**Task objective**
Take the entries below and reproduce exactly the portion that begins at the line containing "Instruction: Join muted by adding this device" and ends at the line containing "Given: Click the 3D orientation cube", keeping both ends, dropping pictures, and adding nothing else.

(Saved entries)
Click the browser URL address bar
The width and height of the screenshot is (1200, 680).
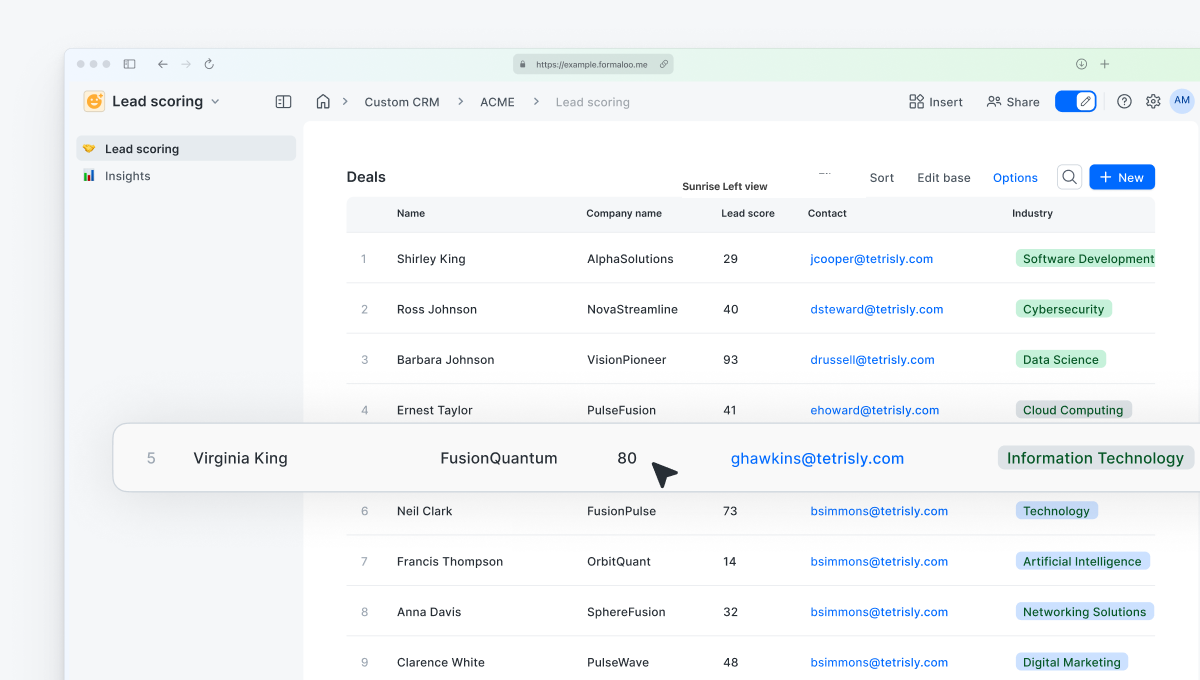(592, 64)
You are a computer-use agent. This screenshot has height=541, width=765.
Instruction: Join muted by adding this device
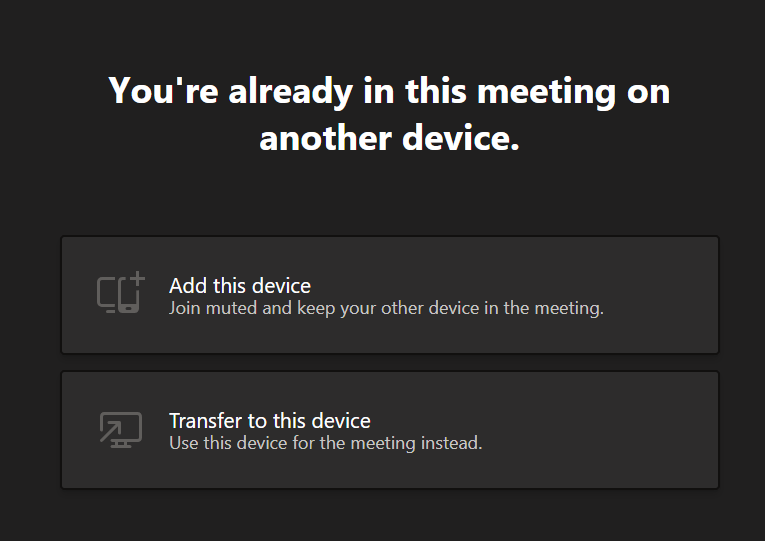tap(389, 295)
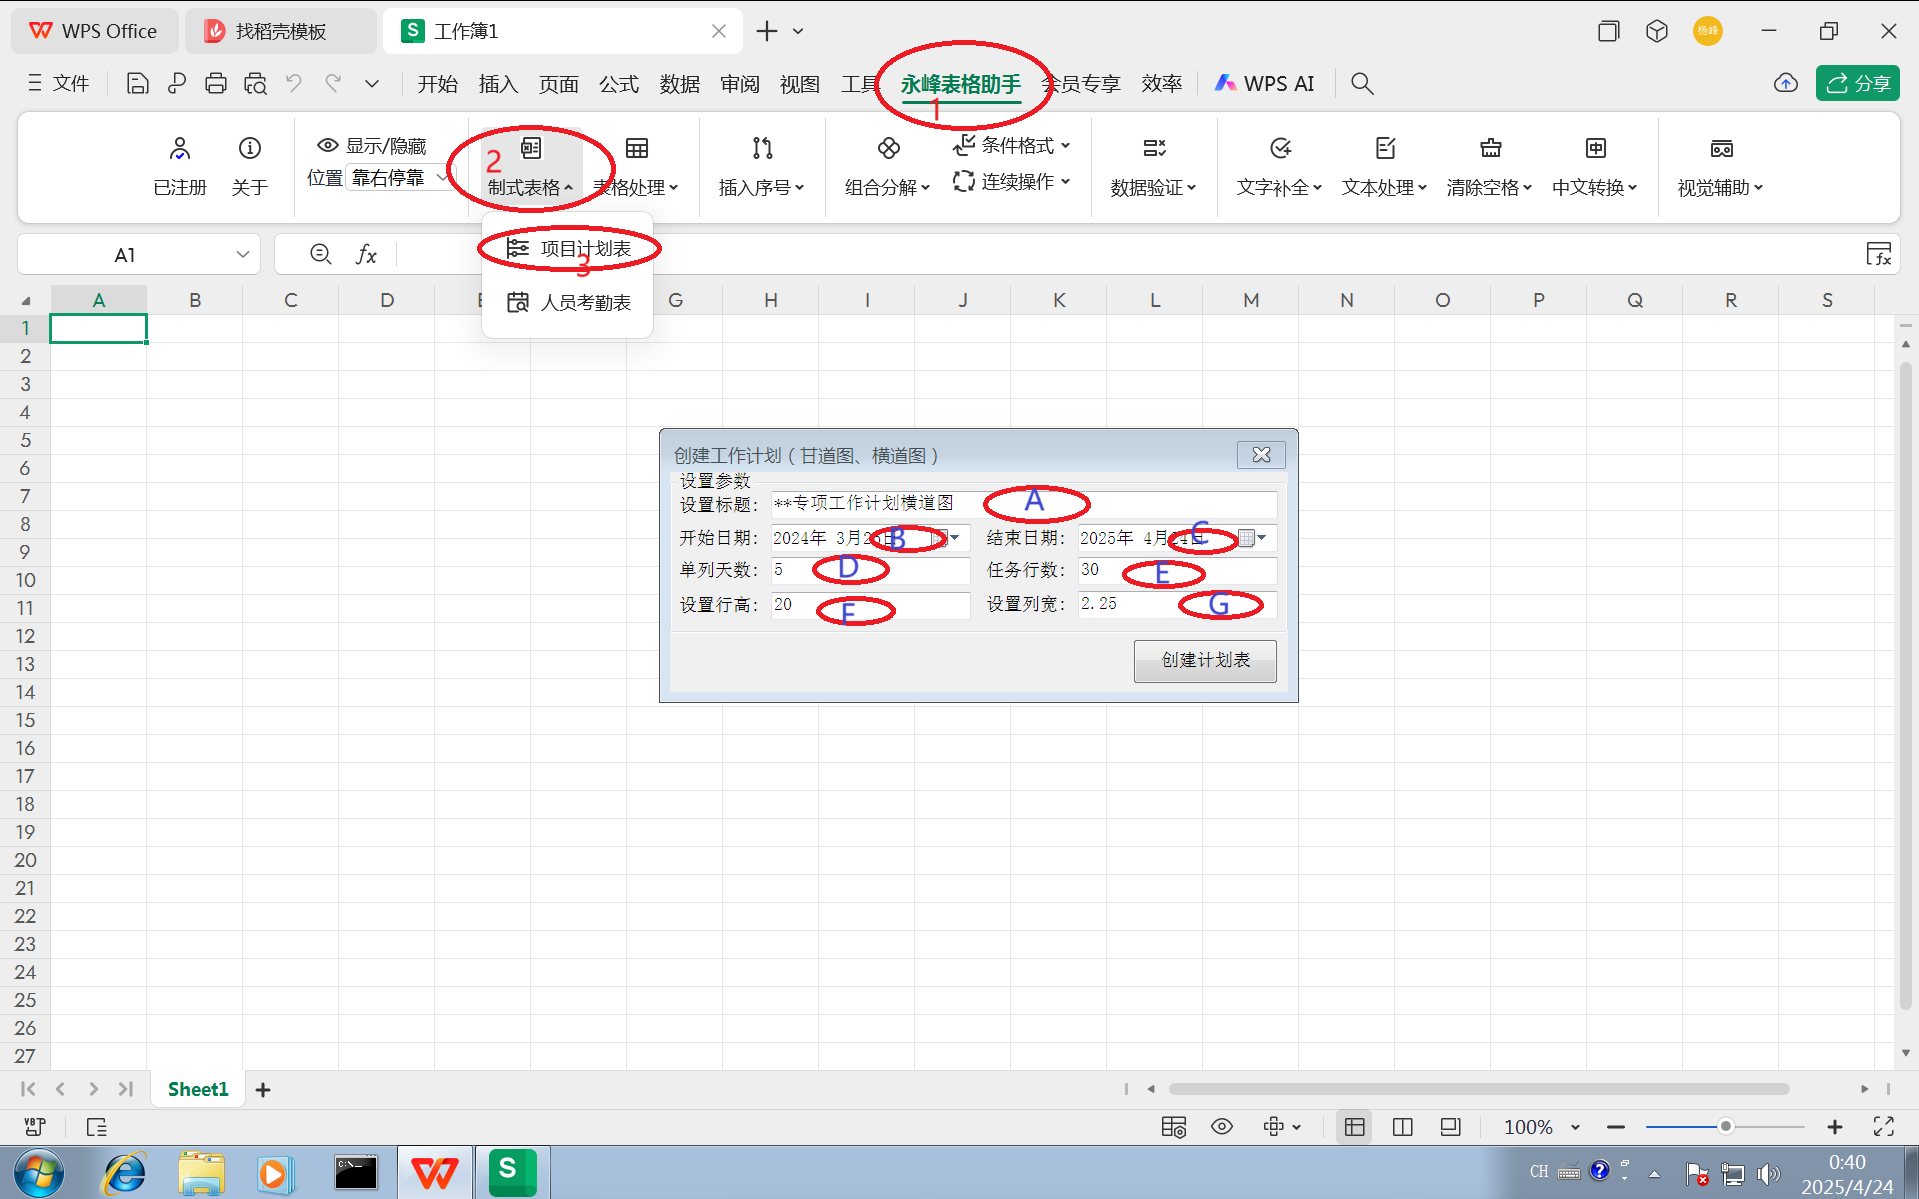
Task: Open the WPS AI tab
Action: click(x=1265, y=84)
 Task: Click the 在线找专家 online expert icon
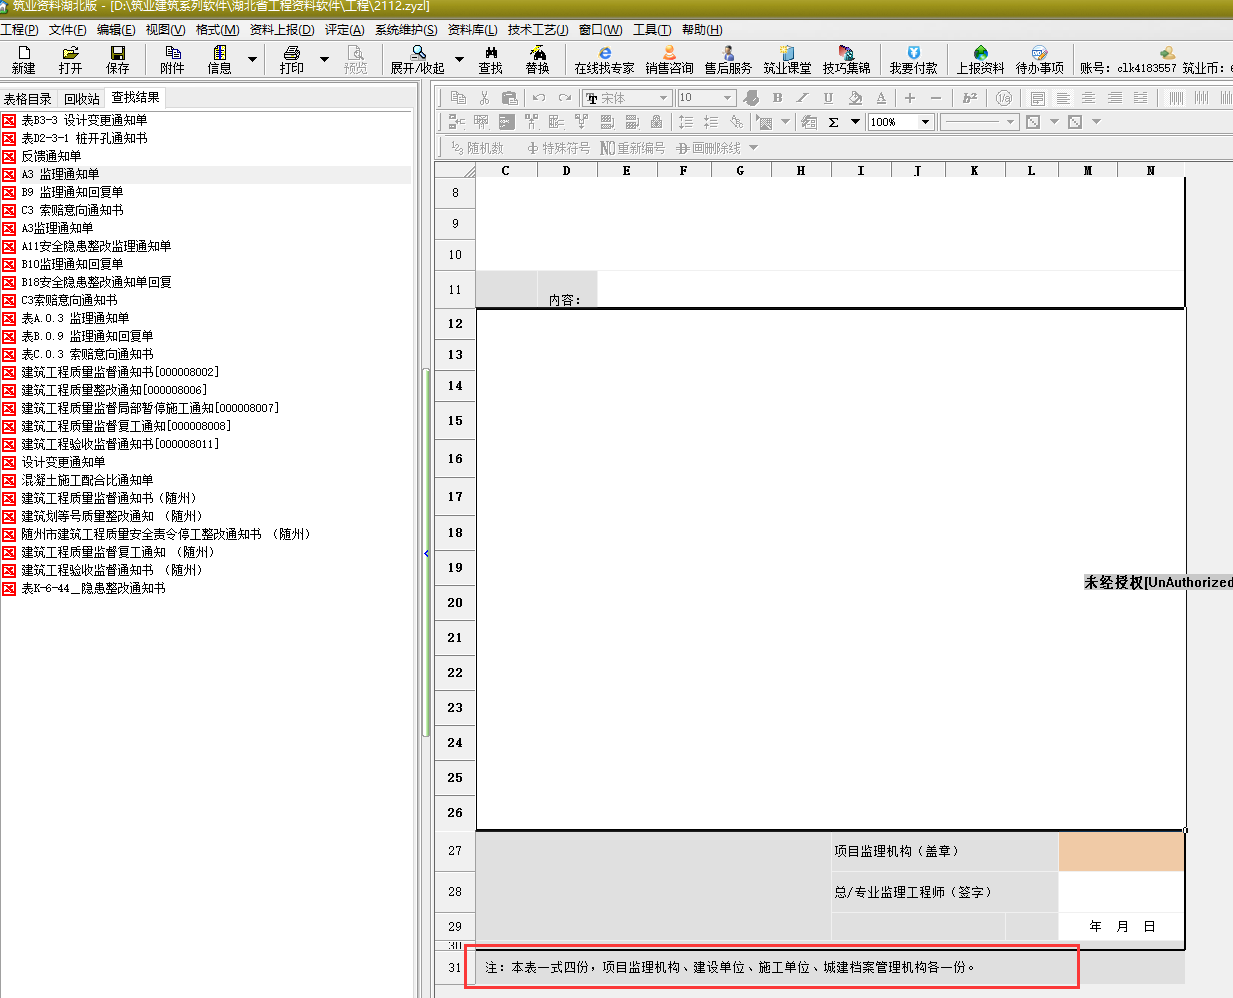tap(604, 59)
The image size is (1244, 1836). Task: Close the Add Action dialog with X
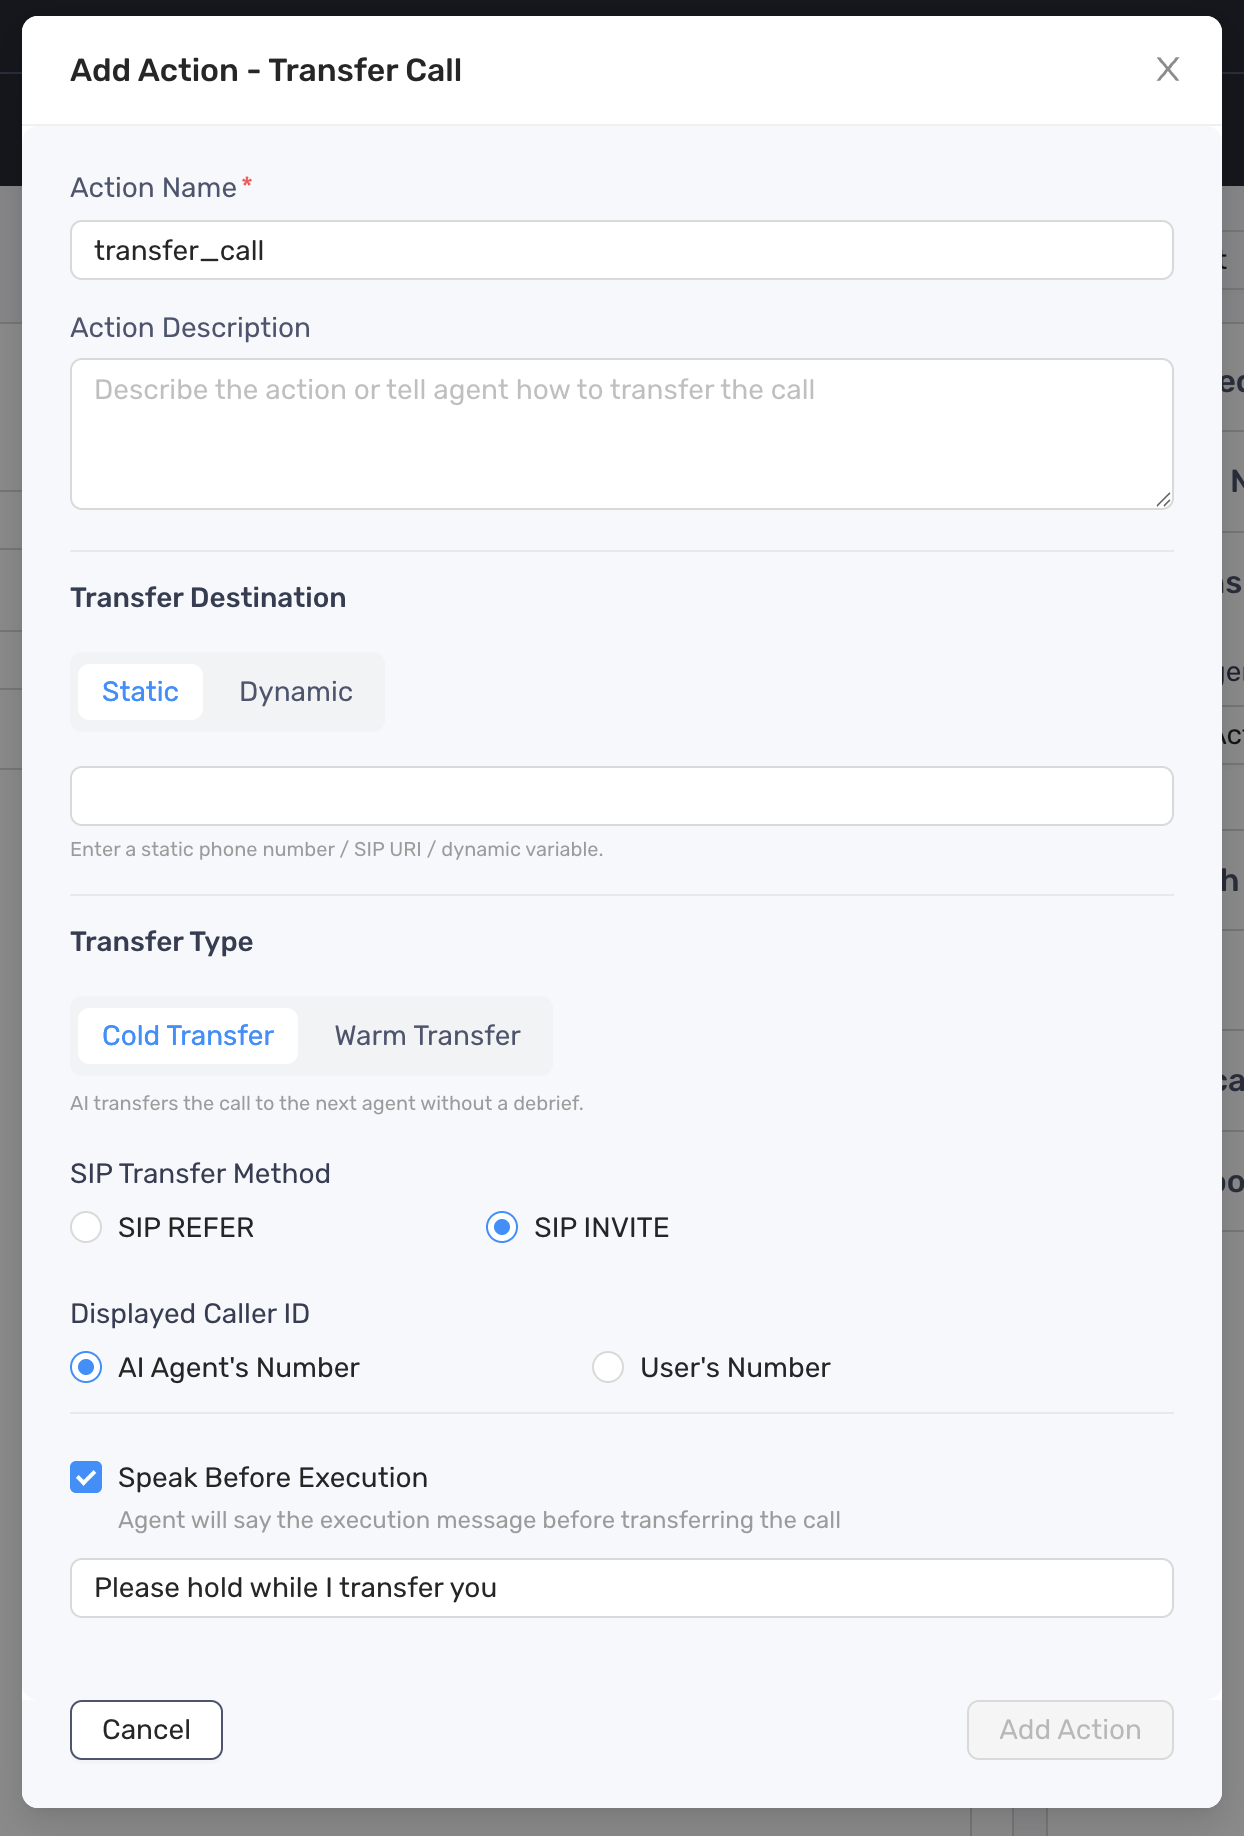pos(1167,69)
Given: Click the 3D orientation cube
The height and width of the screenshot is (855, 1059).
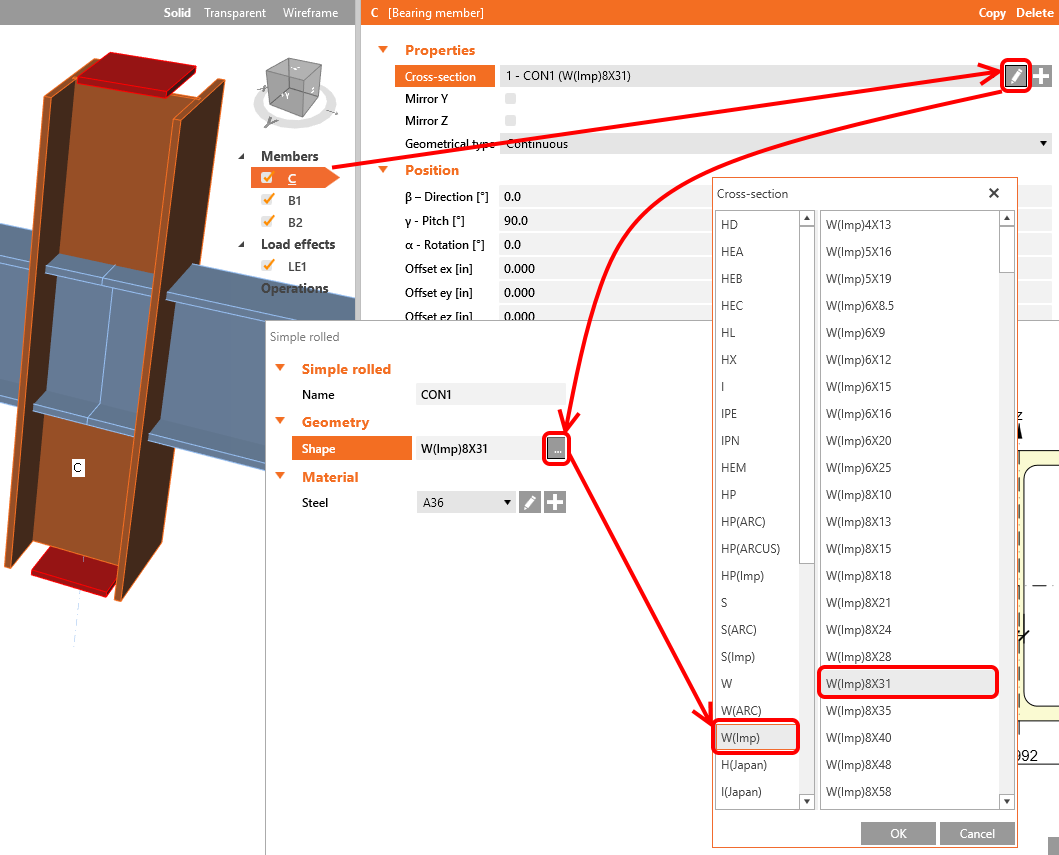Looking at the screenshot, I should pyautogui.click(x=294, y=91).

**Result**
Instruction: Join muted by adding this device
tap(389, 295)
Task: Open the WPS AI tab
Action: click(x=1265, y=84)
 Task: Click the 在线找专家 online expert icon
tap(604, 59)
The image size is (1244, 1836). Task: Close the Add Action dialog with X
pos(1167,69)
Given: Click the 3D orientation cube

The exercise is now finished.